▶ _EXERCISE DETAILS_: Write the data below out again, exactly as each line reads.
++++ SOURCE MATERIAL
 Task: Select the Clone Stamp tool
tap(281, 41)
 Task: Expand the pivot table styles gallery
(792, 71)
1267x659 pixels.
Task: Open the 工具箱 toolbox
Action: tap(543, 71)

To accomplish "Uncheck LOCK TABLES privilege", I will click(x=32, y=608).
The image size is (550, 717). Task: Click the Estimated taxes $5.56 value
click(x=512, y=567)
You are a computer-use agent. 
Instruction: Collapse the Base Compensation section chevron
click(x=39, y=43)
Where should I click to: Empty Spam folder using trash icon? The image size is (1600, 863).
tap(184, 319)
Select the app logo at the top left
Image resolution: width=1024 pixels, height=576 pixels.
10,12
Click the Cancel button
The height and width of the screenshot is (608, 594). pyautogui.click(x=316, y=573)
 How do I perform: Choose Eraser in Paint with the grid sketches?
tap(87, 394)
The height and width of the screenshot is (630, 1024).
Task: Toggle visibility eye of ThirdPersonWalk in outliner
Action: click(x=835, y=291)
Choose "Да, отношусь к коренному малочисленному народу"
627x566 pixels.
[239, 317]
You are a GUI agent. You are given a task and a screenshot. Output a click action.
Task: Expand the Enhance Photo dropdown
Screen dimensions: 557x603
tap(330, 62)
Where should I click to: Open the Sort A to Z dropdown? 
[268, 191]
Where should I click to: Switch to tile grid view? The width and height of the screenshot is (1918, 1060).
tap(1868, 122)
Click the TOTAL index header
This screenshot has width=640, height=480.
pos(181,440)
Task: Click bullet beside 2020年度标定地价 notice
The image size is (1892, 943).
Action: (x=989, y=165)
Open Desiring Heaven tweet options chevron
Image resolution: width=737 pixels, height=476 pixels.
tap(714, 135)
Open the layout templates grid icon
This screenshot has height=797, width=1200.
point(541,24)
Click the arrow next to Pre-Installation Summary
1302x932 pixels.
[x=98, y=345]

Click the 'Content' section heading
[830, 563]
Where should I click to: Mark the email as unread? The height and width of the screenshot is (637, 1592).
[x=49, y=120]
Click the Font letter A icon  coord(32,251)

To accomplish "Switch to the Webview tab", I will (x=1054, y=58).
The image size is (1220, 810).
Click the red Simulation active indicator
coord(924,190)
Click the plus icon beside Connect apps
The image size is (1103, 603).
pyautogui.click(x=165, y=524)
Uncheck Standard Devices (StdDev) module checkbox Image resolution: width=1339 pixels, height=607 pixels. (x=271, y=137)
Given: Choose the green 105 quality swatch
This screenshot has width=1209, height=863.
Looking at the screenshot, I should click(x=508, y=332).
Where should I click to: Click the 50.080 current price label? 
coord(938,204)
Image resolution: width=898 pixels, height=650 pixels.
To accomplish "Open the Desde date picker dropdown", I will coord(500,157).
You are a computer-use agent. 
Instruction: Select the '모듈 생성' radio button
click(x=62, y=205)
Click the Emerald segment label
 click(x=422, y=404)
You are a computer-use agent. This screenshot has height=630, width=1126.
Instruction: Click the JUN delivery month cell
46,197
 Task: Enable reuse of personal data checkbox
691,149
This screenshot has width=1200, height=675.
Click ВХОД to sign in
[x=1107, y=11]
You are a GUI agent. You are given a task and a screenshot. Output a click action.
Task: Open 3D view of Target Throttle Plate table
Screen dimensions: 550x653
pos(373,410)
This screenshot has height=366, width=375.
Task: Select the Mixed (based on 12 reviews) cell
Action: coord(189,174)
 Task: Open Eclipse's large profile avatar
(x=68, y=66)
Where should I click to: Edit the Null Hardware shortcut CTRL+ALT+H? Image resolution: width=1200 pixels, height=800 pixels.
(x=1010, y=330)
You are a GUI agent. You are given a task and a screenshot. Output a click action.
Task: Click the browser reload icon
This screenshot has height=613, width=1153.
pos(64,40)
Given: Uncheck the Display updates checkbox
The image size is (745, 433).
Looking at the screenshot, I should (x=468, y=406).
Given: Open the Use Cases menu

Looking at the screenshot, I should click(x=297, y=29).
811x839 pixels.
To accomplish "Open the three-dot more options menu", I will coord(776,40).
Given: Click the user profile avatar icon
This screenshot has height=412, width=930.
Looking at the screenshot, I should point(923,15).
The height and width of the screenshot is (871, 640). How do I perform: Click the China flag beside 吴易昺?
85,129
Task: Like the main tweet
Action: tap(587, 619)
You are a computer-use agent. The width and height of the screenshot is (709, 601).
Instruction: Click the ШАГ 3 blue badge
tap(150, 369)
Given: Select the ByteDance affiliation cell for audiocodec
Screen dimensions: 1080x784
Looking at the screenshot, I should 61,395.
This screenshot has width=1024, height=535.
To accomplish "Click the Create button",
++++++++
▶ _COMPLETED EXERCISE_:
 Task: Select the Clone Stamp tool
tap(281, 41)
 Task: Expand the pivot table styles gallery
(792, 71)
1267x659 pixels.
Task: Open the 工具箱 toolbox
Action: tap(543, 71)

To accomplish "Uncheck LOCK TABLES privilege", I will click(x=32, y=608).
The image size is (550, 717). Task: Click the Estimated taxes $5.56 value
click(x=512, y=567)
You are a computer-use agent. 
Instruction: Collapse the Base Compensation section chevron
click(x=39, y=43)
Where should I click to: Empty Spam folder using trash icon? The image size is (1600, 863).
tap(184, 319)
Select the app logo at the top left
Image resolution: width=1024 pixels, height=576 pixels.
10,12
Click the Cancel button
The height and width of the screenshot is (608, 594). pyautogui.click(x=316, y=573)
 How do I perform: Choose Eraser in Paint with the grid sketches?
tap(87, 394)
The height and width of the screenshot is (630, 1024).
Task: Toggle visibility eye of ThirdPersonWalk in outliner
Action: click(x=835, y=291)
Choose "Да, отношусь к коренному малочисленному народу"
627x566 pixels.
[239, 317]
You are a GUI agent. You are given a task and a screenshot. Output a click action.
Task: Expand the Enhance Photo dropdown
Screen dimensions: 557x603
tap(330, 62)
Where should I click to: Open the Sort A to Z dropdown? 
[268, 191]
Where should I click to: Switch to tile grid view? The width and height of the screenshot is (1918, 1060).
tap(1868, 122)
Click the TOTAL index header
This screenshot has width=640, height=480.
pos(181,440)
Task: Click bullet beside 2020年度标定地价 notice
The image size is (1892, 943).
Action: (x=989, y=165)
Open Desiring Heaven tweet options chevron
Image resolution: width=737 pixels, height=476 pixels.
tap(714, 135)
Open the layout templates grid icon
This screenshot has height=797, width=1200.
point(541,24)
Click the arrow next to Pre-Installation Summary
1302x932 pixels.
[x=98, y=345]

Click the 'Content' section heading
[830, 563]
Where should I click to: Mark the email as unread? The height and width of the screenshot is (637, 1592).
[x=49, y=120]
Click the Font letter A icon  coord(32,251)

To accomplish "Switch to the Webview tab", I will (x=1054, y=58).
The image size is (1220, 810).
Click the red Simulation active indicator
coord(924,190)
Click the plus icon beside Connect apps
The image size is (1103, 603).
pyautogui.click(x=165, y=524)
Uncheck Standard Devices (StdDev) module checkbox Image resolution: width=1339 pixels, height=607 pixels. (x=271, y=137)
Given: Choose the green 105 quality swatch
This screenshot has width=1209, height=863.
Looking at the screenshot, I should click(x=508, y=332).
Where should I click to: Click the 50.080 current price label? 
coord(938,204)
Image resolution: width=898 pixels, height=650 pixels.
To accomplish "Open the Desde date picker dropdown", I will coord(500,157).
You are a computer-use agent. 
Instruction: Select the '모듈 생성' radio button
click(x=62, y=205)
Click the Emerald segment label
 click(x=422, y=404)
You are a computer-use agent. This screenshot has height=630, width=1126.
Instruction: Click the JUN delivery month cell
46,197
 Task: Enable reuse of personal data checkbox
691,149
This screenshot has width=1200, height=675.
Click ВХОД to sign in
[x=1107, y=11]
You are a GUI agent. You are given a task and a screenshot. Output a click action.
Task: Open 3D view of Target Throttle Plate table
Screen dimensions: 550x653
pos(373,410)
This screenshot has height=366, width=375.
Task: Select the Mixed (based on 12 reviews) cell
Action: coord(189,174)
 Task: Open Eclipse's large profile avatar
(x=68, y=66)
Where should I click to: Edit the Null Hardware shortcut CTRL+ALT+H? Image resolution: width=1200 pixels, height=800 pixels.
(x=1010, y=330)
You are a GUI agent. You are given a task and a screenshot. Output a click action.
Task: Click the browser reload icon
This screenshot has height=613, width=1153.
pos(64,40)
Given: Uncheck the Display updates checkbox
The image size is (745, 433).
Looking at the screenshot, I should (x=468, y=406).
Given: Open the Use Cases menu

Looking at the screenshot, I should click(x=297, y=29).
811x839 pixels.
To accomplish "Open the three-dot more options menu", I will coord(776,40).
Given: Click the user profile avatar icon
This screenshot has height=412, width=930.
Looking at the screenshot, I should point(923,15).
The height and width of the screenshot is (871, 640). How do I perform: Click the China flag beside 吴易昺?
85,129
Task: Like the main tweet
Action: tap(587, 619)
You are a computer-use agent. The width and height of the screenshot is (709, 601).
Instruction: Click the ШАГ 3 blue badge
tap(150, 369)
Given: Select the ByteDance affiliation cell for audiocodec
Screen dimensions: 1080x784
Looking at the screenshot, I should 61,395.
This screenshot has width=1024, height=535.
To accomplish "Click the Create button",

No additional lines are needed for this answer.